> [Given text]
++++

AgentSkillsCN

verify-crawl

验证 FireCrawl 抓取的 Markdown 文件是否与其原始网页完全一致。当用户希望确认抓取内容的准确性与完整性,或在提及验证抓取数据时,可使用此技能。

SKILL.md
--- frontmatter
name: verify-crawl
description: Verify that FireCrawl scraped Markdown files match their original web pages. Use this skill when user wants to check if crawled content is accurate, complete, or when they mention verifying scraped data.
content: fork

Verify FireCrawl Crawled Content

This skill verifies that Markdown files scraped by FireCrawl accurately reflect the content of the original web pages.

When to Use

  • User asks to verify crawled/scraped Markdown files
  • User wants to check if crawled content matches original web pages
  • User mentions checking for errors or missing content in scraped files

Workflow

  1. Read the Markdown file specified by the user
  2. Extract metadata from the YAML frontmatter:
    • source_url: The original URL that was scraped
    • scraped_at: When the content was scraped
  3. Fetch the original web page using the WebFetch tool with the source_url
  4. Compare content between the Markdown file and the freshly fetched content
  5. Generate verification report

File Format Expected

The Markdown files should have this structure:

markdown
---
source_url: https://example.com/page
scraped_at: 2026-01-09
---

# Page Title

Content...

++++

> [Source material]
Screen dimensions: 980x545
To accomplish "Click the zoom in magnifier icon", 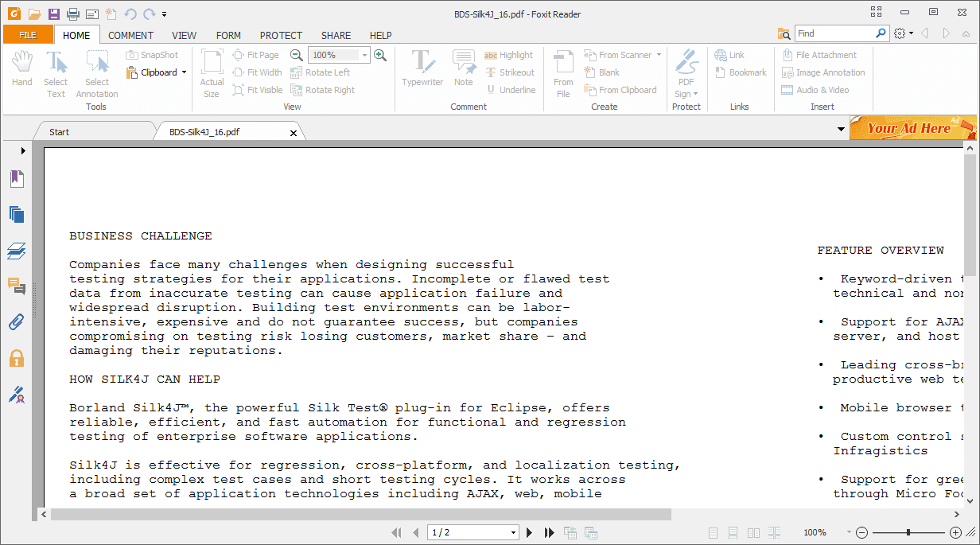I will [x=380, y=55].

++++

> [Written exercise 1]
Using the verify-crawl page, decide whether each statement agrees with it. Answer yes or no for each, and quote the deciding words.
(a) The original web page is fetched with the WebFetch tool.
(b) The scraped_at field holds the original URL that was scraped.
(c) The final workflow step is generating a verification report.
> [Written exercise 2]
In the verify-crawl page, what date does the sample file structure give for scraped_at?
> [Written exercise 3]
Turn the description in the verify-crawl page that begins "Verify that FireCrawl scraped Markdown files" into a short list that keeps its main facts.

> [Correct result 1]
(a) Yes: "Fetch the original web page using the WebFetch tool with the source_url"
(b) No: "scraped_at: When the content was scraped"
(c) Yes: "Generate verification report"

> [Correct result 2]
2026-01-09

> [Correct result 3]
- Purpose: checks that Markdown files scraped by FireCrawl match their original web pages
- Use when the user wants to check whether crawled content is accurate or complete
- Use when the user mentions verifying scraped data